Ist es ein Wunder, dass es in der „Stadt der Liebe“ auch immer reichlich Prominenz gab, die sich zueinander hingezogen fühlte? Natürlich nicht, und so begab sich die Kulturreporterin Andrea Reidt in Paris auf die „Spuren berühmter Paare“ (so der Untertitel ihres Buches) – und brachte eine stattliche Ernte ein. In neun Kapiteln schildert sie die stürmische Affäre von Film-Diva Marlene Dietrich und ihrem Co-Star Jean Gabin ebenso faktenreich und anekdotengesättigt wie die kurze leidenschaftliche Liaison des Künstler Max Ernsts mit seiner eigenwilligen Kollegin Meret Oppenheim oder die Jahrzehnte überdauernde Romanze zwischen dem amerikanischen Jazz-Trompeter Miles Davis und Frankreichs Existenzialisten-Muse Juliette Greco.

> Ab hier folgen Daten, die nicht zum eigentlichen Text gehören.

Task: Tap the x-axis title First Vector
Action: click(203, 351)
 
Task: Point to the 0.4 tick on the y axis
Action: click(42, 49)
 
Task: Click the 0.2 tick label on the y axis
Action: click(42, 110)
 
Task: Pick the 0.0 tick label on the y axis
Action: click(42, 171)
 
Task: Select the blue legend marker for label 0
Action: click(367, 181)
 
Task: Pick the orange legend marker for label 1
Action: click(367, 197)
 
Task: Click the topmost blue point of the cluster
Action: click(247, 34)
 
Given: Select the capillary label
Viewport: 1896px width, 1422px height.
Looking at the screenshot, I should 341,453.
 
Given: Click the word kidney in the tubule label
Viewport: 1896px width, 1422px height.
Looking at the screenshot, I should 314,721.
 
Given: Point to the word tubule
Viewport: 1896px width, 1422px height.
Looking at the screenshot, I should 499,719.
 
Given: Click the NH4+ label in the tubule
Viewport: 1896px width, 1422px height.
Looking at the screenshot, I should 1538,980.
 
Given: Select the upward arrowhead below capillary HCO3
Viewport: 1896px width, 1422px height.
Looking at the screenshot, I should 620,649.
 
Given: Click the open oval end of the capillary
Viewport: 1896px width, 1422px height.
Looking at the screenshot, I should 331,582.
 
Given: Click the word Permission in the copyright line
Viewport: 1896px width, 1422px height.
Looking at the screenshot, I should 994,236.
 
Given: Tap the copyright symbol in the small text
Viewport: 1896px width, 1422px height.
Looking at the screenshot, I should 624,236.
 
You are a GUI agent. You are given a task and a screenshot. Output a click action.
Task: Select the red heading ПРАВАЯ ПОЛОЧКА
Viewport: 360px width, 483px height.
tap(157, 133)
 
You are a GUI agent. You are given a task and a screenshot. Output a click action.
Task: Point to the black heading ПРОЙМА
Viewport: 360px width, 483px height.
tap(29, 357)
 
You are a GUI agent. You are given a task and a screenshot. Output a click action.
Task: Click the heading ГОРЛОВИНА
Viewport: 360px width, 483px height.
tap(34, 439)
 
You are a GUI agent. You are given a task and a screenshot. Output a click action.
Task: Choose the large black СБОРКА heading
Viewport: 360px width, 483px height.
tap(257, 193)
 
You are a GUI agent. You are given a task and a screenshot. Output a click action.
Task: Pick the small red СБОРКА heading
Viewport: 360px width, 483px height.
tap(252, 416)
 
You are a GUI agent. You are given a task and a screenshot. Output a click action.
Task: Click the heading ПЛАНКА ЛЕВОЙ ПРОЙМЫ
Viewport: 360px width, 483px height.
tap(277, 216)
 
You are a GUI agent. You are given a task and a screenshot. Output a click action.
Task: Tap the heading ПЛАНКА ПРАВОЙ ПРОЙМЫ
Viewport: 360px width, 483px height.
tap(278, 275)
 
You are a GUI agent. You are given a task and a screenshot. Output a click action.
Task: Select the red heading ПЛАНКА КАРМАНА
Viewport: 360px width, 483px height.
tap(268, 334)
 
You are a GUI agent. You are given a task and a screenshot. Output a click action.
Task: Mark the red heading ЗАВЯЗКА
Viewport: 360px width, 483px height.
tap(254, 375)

Ein buntes Panoptikum ist so entstanden (samt Literaturverzeichnis und einem etwas kargen Adressverzeichnis mit den Hauptschauplätzen der diversen Amouren), das im Wesentlichen bestätigt, was unsereins schon immer vermutete: Unterm Eiffelturm und an der Seine lebt und liebt es sich einfach intensiver. PM

Andrea Reidt: Pariser Amouren. 143 S. Ebersbach & Simon. 20 Euro
 


Sachbücher: Die Geheimnisse einer Kartoffel

Wie lustig!  Auch wenn Sie sich nicht für Mode interessieren und Ihnen Karl Lagerfeld eigentlich schnurz war, ist dieses Büchlein ein Genuss. Die französische Illustratorin Tiffany Cooper, die lange Zeit mit Lagerfeld gearbeitet hat, macht sich in ihrer gezeichneten Biografie über den Modemacher lustig, stellt seine Macken dar, berichtet über seine merkwürdige Kindheit, über seine große Liebe zur Katze Choupette, plaudert seine Geheimnisse aus und tut das alles in liebevollen, fröhlichen Zeichnungen.
Lagerfeld soll begeistert gewesen sein, denn er sagte über sich selbst: „Ich liebe die Vorstellung, dass die Leute denken, ich sei boshaft. Ich finde, ich bin eine brave Kartoffel.“

Tiffany Cooper: Wirklich alles über Karl Lagerfeld. Die Comic-Biografie, 144 S., Midas Verlag. 20 Euro

   


 

Sachbücher: Bücherfreunde

Wissen Sie, wie ein Buch entsteht? Sicher, jedem ist klar, es braucht einen Autor, einen Verlag, einen Drucker und einen Buchhändler, damit man eine Neuerscheinung kaufen kann. Aber so ganz genau weiß kaum einer, wer noch alles beteiligt ist und welche einzelnen Schritte vom ersten Wort bis zum fertigen Buch getan werden müssen. 
Das Buch der Autorin Stéphanie Vernet und der Illustratorin Camille de Cussac wendet sich an Leser ab 8 Jahren und erklärt in vielen kurzen Texten auf sehr schön gestalteten, farbenfrohen Seiten mit genauen Zeichnungen jeden einzelnen Schritt. 
So erfährt man, dass Übersetzer das Urheberrecht an ihrem Text haben, genau wie der Autor an seinem Ursprungstext. Und man lernt, dass die linken Seiten im Buch immer gerade Seitenzahlen haben, und dass ein Buch zum Bestseller wird, wenn mindestens 100 000 Exemplare verkauft wurden. Die Seitenzahl eines fertigen Buches ist immer durch vier teilbar, weil auf einen Druckbogen 4,8,16 oder 32 Seiten passen. Und nicht zuletzt wird hier von Fan-Fiction berichtet, von Texten also, zu denen sich Leser durch ein Buch anregen lassen.
Falls Sie das alles noch nicht gewußt haben, dann sind die „Büchermenschen“ eine tolle Lektüre für Sie!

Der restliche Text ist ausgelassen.